Have you ever given much thought to subatomic particles? Or stuff that’s really, really small? Many years ago, I found this Scale of Universe interactive site and I just love to scroll down to as small as I can, to see the smallest of known particles, the neutrino (although I suppose it should be updated for the Higgs boson now?), and see all the incredible things that lurk in the hazy, crazy world of quantum physics. It’s insane to think that all of those miniscule particles, when woven together, can make up things as big as you and me, all the way up to stars like VY Canis Majoris, which then join together to become galaxies and superclusters and…
Okay, this isn’t a science blog. I was going somewhere with this.
Ah, yes. Going from small to large. Jesus once spoke of that as well:
He also said, “With what can we compare the kingdom of God, or what parable will we use for it? It is like a mustard seed, which, when sown upon the ground, is the smallest of all the seeds on earth; yet when it is sown it grows up and becomes the greatest of all shrubs, and puts forth large branches, so that the birds of the air can make nests in its shade.”
Jesus compares His kingdom, the Church, to a mustard seed, one of the smallest seeds in the garden. But then it grows and grows and becomes huge. He seems to indicate that that’s what’s going to happen with His people in the Church. It would start small (remember, before Pentecost, there were only 120 followers left in the Jesus Movement), but it wasn’t going to stay that way. Just like the seemingly unimpressive mustard seed, it would grow, larger and larger, spreading its branches out from the soil it had been planted in. And that’s what we see, not only through the book of Acts, but also throughout the march of the past two thousand years. It may seem like a branch may wither and shrivel, but the mustard seed continues to grow.
But there’s something cooler going on in this as well. Notice what Jesus said about the birds of the air. From what I’ve read, birds love mustard bushes. They love to hide in their branches and eat the seeds that grow there. But Jesus isn’t just making some random observations about flora and fauna. No, in the Bible, the “birds of the air” is a catchphrase that refers to the Gentiles.
So think of what Jesus is saying here. His kingdom will start out small, but it will grow. And it will grow to the point that the Gentiles, those crazy birds of the air, will find shelter in its branches. In this parable, we not only see Jesus’ understanding of the future of His people, but also who He knows will be a part of it all, namely the last people you might expect.

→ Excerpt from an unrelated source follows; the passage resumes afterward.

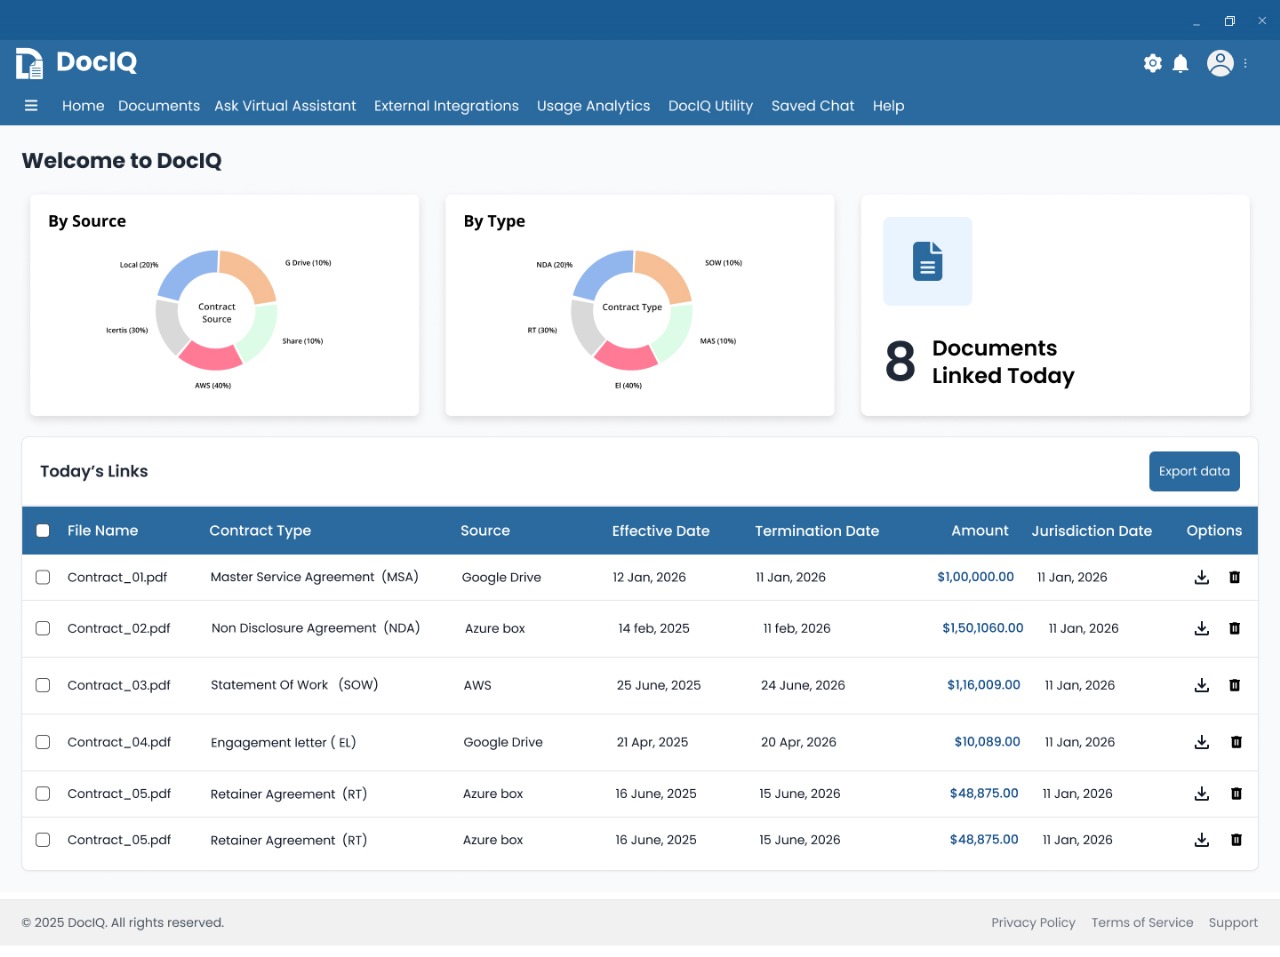1280x957 pixels.
Task: Open the user profile avatar
Action: [x=1220, y=63]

There’s one other thing that occurs to me when we talk about going from small to large. Let’s think subatomic particles again. They are tiny things in and of themselves, but when they join together, the structures they create can grow to huge proportions. And the same is true of the Church. Individually, we are just little neutrinos in a lonely universe. But when the one who created it all joins us together with our fellow believers, we become a wonder.